**EXERCISE DETAILS:** Reproduce the following article on B2B sales leads and publication audience figures in full, word for word.

**STUDY TEXT:**
--

How to Avoid Letting Flashy Data Obscure Real B2B Sales Leads

newspapers lined up

The rise of digital marketing means B2B PR has fast become a means for lead generation. This has led to a rise in demand from the C-suite to prove PR's value, especially as the coronavirus squeezes budgets.

It’s not a secret that well-placed thought leadership articles can drive leads. But communicating the value of thought leadership placements to the C-suite is an area where many PR pros fall short.

One issue is that too many communicators see high unique visitors per month (UVPM) and audience figures as the holy grail when choosing target publications. Yet a publication's high UVPM doesn’t guarantee that the audience you covet will read your story. In addition, failing to look beyond these figures can mean missing out on key B2B buying personas.

UVPM isn’t everything…
High UVPM figures do not always equal top-quality B2B leads. Take an influential business, or national, publication such as the Times of London (UVPM/circulation 11m) or The Wall Street Journal (UVPM/circulation 23m).

My parents' generation makes up the Times' UVPM numbers–they avidly read its current affairs and reviews of restaurants and theatre. As far as I know, they are not looking to make a half million-dollar investment in a software system that will improve a company’s bottom line.

--

**SUPPLIED ENTRIES:**

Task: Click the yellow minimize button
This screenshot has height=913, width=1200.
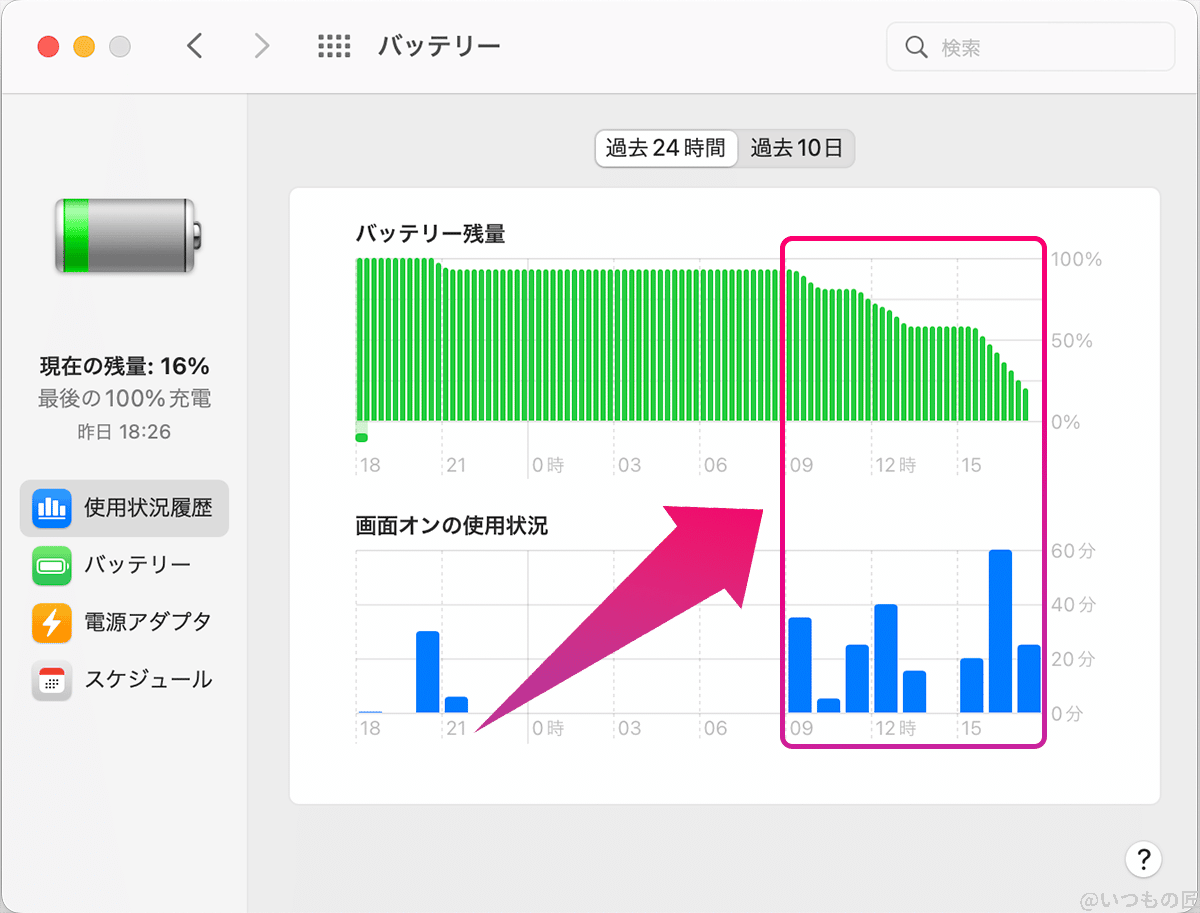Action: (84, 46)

--

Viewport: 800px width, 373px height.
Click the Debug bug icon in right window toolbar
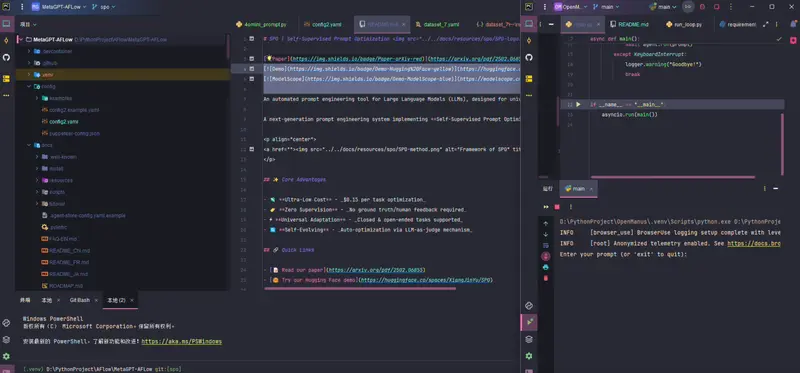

--

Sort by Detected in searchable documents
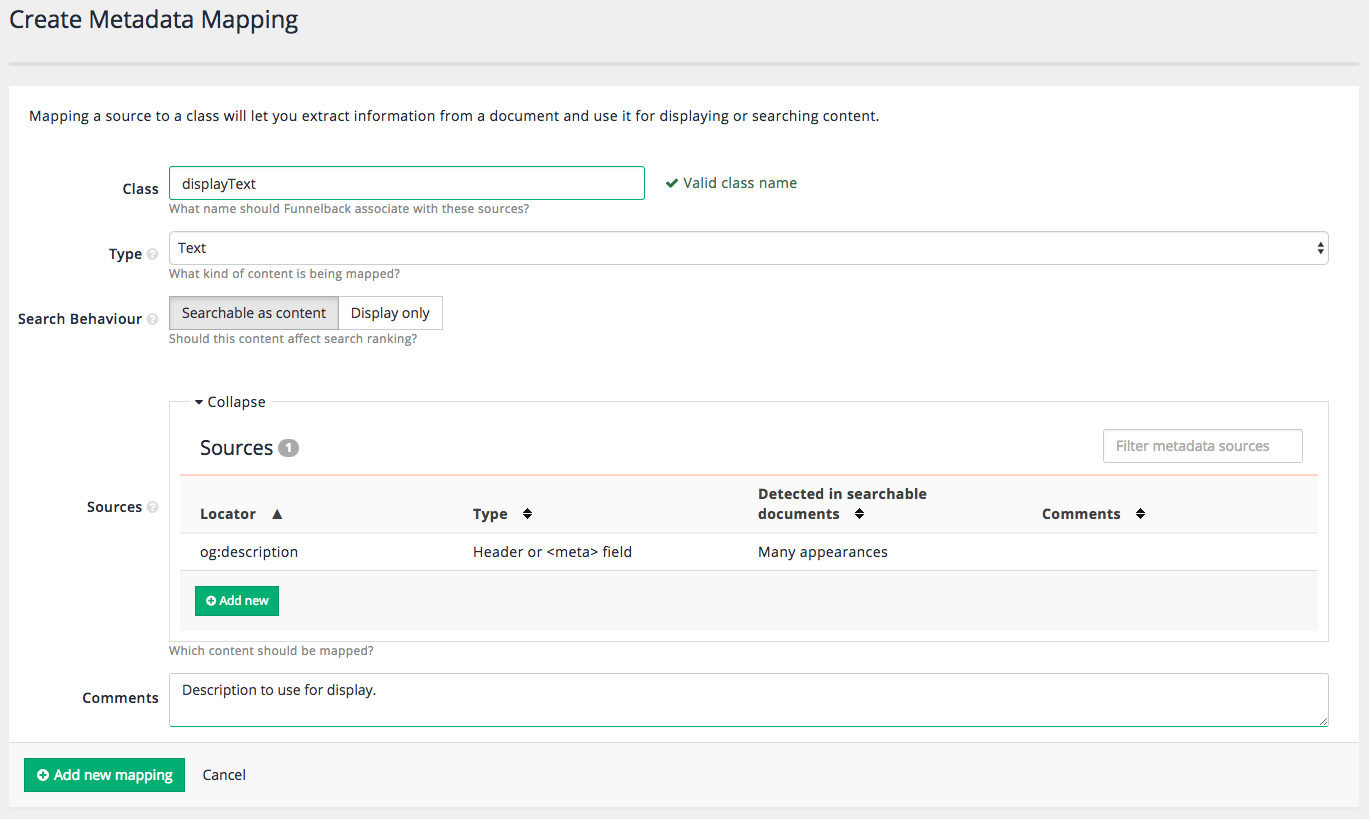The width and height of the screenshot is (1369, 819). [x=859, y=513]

--

**TASK RESULT:**
How to Avoid Letting Flashy Data Obscure Real B2B Sales Leads

newspapers lined up

The rise of digital marketing means B2B PR has fast become a means for lead generation. This has led to a rise in demand from the C-suite to prove PR's value, especially as the coronavirus squeezes budgets.

It’s not a secret that well-placed thought leadership articles can drive leads. But communicating the value of thought leadership placements to the C-suite is an area where many PR pros fall short.

One issue is that too many communicators see high unique visitors per month (UVPM) and audience figures as the holy grail when choosing target publications. Yet a publication's high UVPM doesn’t guarantee that the audience you covet will read your story. In addition, failing to look beyond these figures can mean missing out on key B2B buying personas.

UVPM isn’t everything…
High UVPM figures do not always equal top-quality B2B leads. Take an influential business, or national, publication such as the Times of London (UVPM/circulation 11m) or The Wall Street Journal (UVPM/circulation 23m).

My parents' generation makes up the Times' UVPM numbers–they avidly read its current affairs and reviews of restaurants and theatre. As far as I know, they are not looking to make a half million-dollar investment in a software system that will improve a company’s bottom line.